About this exercise:
Using the entries that follow, give the number of lines containing the string "arrows". Write nothing besides that number.

Data for this exercise:
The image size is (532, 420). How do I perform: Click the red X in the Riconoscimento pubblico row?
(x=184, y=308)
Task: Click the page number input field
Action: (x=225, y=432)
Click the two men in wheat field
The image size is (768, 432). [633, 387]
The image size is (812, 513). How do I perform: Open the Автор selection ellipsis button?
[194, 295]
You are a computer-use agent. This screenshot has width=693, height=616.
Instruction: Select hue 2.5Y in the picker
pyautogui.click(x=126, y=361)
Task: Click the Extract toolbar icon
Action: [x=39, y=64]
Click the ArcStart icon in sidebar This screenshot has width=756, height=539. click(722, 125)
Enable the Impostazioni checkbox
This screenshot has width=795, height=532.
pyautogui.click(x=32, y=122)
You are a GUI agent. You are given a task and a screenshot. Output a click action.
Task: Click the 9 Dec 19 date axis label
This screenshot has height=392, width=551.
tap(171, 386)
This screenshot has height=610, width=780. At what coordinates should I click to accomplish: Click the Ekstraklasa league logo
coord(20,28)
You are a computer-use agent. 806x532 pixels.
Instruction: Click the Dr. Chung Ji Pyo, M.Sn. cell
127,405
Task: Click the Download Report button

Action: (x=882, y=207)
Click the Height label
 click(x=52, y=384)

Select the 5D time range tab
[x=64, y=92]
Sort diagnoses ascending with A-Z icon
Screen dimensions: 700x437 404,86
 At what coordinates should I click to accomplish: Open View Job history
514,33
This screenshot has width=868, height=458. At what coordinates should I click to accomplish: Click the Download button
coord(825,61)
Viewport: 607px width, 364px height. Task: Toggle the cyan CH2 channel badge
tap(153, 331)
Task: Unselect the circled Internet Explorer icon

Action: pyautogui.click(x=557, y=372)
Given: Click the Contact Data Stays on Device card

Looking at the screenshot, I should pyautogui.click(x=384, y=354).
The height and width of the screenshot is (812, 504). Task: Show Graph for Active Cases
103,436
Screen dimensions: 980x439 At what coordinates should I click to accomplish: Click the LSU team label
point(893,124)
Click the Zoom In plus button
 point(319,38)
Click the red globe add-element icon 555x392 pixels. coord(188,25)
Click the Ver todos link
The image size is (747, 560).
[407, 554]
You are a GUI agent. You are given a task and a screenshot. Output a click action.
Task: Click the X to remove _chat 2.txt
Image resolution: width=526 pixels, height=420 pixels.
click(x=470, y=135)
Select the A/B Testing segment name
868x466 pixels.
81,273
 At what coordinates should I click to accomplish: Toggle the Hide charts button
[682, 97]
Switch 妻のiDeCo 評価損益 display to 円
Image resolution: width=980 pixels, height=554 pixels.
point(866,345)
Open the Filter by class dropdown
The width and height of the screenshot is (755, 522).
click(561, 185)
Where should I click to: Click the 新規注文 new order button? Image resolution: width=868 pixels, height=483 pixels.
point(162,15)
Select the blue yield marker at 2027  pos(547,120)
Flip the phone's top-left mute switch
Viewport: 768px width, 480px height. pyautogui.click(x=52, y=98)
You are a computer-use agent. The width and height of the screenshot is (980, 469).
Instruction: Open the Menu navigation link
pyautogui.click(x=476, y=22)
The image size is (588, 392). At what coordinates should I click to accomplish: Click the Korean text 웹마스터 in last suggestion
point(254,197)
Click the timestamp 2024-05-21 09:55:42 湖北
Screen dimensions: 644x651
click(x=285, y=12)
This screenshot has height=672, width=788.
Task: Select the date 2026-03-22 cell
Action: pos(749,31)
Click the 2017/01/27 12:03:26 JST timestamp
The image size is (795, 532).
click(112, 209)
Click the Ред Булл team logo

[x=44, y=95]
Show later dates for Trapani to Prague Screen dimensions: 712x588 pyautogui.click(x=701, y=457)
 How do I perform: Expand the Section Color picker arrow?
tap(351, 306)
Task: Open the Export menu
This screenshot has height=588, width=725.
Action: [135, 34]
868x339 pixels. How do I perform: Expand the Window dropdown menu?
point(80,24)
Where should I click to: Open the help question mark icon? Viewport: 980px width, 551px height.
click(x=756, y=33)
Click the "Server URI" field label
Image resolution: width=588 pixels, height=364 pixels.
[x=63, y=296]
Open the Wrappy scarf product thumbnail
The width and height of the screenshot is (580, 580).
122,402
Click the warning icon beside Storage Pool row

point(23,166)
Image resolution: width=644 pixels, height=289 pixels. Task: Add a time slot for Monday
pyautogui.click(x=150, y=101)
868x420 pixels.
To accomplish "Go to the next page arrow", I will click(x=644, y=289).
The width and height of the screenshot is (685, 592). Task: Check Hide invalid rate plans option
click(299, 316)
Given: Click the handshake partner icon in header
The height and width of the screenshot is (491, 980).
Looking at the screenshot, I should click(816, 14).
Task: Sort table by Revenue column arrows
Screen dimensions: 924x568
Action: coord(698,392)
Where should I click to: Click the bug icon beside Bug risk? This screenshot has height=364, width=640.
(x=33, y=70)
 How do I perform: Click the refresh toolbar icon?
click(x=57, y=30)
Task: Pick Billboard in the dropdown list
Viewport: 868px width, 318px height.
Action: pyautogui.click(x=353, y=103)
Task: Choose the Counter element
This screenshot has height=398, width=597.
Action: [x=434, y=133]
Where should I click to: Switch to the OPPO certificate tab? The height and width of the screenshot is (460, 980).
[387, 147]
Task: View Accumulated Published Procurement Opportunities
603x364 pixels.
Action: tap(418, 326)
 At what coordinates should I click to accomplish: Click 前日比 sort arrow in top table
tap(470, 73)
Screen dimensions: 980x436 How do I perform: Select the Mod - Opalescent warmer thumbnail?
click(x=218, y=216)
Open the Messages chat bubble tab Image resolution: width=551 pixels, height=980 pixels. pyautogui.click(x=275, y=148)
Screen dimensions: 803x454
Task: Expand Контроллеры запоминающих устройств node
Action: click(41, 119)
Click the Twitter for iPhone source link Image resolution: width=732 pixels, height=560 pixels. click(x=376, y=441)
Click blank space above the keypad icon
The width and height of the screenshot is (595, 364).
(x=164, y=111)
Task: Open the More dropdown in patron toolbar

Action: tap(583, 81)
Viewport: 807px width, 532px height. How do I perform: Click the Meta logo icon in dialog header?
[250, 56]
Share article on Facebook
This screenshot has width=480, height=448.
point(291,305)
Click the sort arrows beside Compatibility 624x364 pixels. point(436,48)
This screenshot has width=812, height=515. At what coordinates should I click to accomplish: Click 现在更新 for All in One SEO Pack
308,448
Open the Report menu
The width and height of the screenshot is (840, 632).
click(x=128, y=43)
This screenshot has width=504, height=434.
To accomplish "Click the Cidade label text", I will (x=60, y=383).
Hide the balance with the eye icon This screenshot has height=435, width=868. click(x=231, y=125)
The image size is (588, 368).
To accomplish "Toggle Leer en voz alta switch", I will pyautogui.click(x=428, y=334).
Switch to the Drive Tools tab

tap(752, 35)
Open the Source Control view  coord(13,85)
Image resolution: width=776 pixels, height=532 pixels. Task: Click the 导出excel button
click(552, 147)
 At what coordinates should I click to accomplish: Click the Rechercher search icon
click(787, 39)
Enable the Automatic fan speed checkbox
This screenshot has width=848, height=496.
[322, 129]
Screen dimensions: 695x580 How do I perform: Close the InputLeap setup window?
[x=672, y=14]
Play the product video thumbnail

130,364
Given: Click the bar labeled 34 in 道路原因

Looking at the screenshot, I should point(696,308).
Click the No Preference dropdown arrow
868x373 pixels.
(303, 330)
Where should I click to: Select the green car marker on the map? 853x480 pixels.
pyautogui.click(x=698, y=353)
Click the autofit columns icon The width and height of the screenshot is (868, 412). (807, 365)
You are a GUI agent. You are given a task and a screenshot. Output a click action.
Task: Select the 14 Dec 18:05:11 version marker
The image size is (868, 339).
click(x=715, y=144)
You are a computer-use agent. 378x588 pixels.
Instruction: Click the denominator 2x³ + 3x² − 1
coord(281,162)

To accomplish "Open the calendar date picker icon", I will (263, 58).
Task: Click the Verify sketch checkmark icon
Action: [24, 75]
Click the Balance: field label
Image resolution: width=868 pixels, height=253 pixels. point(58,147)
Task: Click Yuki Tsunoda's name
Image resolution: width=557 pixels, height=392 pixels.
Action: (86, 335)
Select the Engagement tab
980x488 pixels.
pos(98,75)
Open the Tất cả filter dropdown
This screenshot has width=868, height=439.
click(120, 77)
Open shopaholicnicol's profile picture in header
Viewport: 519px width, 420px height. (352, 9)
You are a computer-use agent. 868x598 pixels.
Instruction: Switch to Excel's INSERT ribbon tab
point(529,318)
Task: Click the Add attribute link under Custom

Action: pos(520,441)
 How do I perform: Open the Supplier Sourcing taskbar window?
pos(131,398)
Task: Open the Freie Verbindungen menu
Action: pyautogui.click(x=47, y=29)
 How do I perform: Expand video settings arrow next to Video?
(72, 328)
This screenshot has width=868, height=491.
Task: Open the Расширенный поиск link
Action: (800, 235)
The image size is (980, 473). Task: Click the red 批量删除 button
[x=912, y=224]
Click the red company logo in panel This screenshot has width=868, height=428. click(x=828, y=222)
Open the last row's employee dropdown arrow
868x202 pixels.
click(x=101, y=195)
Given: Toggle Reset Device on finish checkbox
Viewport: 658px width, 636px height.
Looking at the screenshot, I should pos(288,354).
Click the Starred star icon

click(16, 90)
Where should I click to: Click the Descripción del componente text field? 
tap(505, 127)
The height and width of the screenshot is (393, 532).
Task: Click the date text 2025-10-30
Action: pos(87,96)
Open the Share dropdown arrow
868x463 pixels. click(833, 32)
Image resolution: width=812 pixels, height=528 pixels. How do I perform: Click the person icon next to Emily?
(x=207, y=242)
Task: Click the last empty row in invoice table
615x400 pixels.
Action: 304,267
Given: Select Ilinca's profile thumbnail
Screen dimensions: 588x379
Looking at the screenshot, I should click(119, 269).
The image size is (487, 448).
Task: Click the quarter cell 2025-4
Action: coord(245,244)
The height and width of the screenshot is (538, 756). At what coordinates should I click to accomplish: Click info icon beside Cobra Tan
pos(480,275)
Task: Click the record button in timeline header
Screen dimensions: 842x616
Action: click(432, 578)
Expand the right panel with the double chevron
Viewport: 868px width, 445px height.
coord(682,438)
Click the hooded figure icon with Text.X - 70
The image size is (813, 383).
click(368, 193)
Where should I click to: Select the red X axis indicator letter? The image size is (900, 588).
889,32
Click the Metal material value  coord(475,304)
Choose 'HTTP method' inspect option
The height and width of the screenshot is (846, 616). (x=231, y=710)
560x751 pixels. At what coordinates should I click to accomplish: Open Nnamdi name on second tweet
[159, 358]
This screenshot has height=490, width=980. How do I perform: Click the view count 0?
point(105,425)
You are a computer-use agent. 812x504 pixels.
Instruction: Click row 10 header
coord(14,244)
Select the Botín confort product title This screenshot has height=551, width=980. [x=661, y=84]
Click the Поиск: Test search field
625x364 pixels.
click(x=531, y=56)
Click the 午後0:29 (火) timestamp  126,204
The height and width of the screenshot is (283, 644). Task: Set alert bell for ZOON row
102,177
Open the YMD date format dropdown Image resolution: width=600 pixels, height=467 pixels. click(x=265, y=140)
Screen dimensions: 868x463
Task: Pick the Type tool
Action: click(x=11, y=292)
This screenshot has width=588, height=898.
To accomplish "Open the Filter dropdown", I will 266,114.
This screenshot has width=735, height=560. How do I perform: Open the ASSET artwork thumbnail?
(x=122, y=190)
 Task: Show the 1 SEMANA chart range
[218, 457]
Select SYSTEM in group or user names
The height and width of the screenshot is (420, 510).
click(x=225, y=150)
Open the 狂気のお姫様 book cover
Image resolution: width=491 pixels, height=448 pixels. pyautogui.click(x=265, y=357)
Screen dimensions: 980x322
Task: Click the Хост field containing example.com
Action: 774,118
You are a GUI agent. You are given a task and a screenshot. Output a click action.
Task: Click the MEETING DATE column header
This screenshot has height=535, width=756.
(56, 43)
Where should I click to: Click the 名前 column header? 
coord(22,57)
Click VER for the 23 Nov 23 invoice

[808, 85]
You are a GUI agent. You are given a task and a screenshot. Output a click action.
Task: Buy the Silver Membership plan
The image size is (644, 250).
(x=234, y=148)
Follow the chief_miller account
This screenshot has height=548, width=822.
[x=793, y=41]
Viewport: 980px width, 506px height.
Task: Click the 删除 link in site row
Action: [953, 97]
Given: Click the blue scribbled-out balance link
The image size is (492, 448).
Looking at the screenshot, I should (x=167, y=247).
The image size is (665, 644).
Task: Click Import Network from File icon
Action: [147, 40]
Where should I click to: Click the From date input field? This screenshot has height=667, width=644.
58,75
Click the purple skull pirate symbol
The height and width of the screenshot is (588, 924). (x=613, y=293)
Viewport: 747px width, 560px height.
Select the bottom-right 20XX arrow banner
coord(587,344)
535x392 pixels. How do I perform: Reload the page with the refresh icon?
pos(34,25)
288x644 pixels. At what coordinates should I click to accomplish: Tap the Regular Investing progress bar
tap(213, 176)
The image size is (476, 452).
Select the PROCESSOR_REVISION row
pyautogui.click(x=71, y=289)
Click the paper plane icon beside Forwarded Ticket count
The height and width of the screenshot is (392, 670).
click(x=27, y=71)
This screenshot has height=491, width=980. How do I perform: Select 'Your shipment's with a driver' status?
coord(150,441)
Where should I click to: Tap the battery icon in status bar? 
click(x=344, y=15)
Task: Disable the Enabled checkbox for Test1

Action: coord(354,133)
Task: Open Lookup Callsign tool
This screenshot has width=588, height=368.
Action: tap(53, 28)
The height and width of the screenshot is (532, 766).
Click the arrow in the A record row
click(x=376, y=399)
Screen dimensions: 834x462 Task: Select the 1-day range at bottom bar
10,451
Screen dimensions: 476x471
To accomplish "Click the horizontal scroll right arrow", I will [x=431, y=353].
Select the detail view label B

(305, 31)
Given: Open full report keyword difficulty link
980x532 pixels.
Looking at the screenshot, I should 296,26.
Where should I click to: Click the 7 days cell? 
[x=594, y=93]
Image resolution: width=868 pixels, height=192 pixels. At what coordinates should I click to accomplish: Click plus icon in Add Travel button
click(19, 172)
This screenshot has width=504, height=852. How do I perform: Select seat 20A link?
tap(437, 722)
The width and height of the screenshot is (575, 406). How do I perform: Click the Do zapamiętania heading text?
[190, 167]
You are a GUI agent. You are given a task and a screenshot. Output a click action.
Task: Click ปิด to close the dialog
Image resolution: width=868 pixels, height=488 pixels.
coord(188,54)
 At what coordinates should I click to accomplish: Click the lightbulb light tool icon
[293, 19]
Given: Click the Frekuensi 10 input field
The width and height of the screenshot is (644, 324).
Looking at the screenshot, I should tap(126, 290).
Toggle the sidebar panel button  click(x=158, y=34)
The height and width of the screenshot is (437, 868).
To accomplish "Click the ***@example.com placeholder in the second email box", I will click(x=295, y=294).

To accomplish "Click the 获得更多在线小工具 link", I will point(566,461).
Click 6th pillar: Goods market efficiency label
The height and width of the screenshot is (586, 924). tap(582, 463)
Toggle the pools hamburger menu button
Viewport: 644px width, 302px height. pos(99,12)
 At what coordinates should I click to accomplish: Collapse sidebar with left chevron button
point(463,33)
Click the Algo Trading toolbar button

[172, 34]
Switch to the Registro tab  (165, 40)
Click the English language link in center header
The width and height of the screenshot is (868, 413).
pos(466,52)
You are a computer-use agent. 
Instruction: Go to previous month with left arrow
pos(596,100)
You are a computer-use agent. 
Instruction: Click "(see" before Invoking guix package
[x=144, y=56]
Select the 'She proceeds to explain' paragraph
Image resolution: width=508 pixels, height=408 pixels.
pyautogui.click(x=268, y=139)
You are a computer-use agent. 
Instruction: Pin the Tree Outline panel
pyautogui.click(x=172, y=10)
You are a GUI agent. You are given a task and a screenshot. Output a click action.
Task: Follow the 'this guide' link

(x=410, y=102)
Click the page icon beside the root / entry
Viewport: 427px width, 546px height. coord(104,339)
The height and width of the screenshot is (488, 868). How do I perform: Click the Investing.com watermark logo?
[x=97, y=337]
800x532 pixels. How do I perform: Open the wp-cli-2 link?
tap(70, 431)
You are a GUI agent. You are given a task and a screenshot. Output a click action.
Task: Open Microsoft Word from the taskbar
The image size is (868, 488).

Reply to the task:
2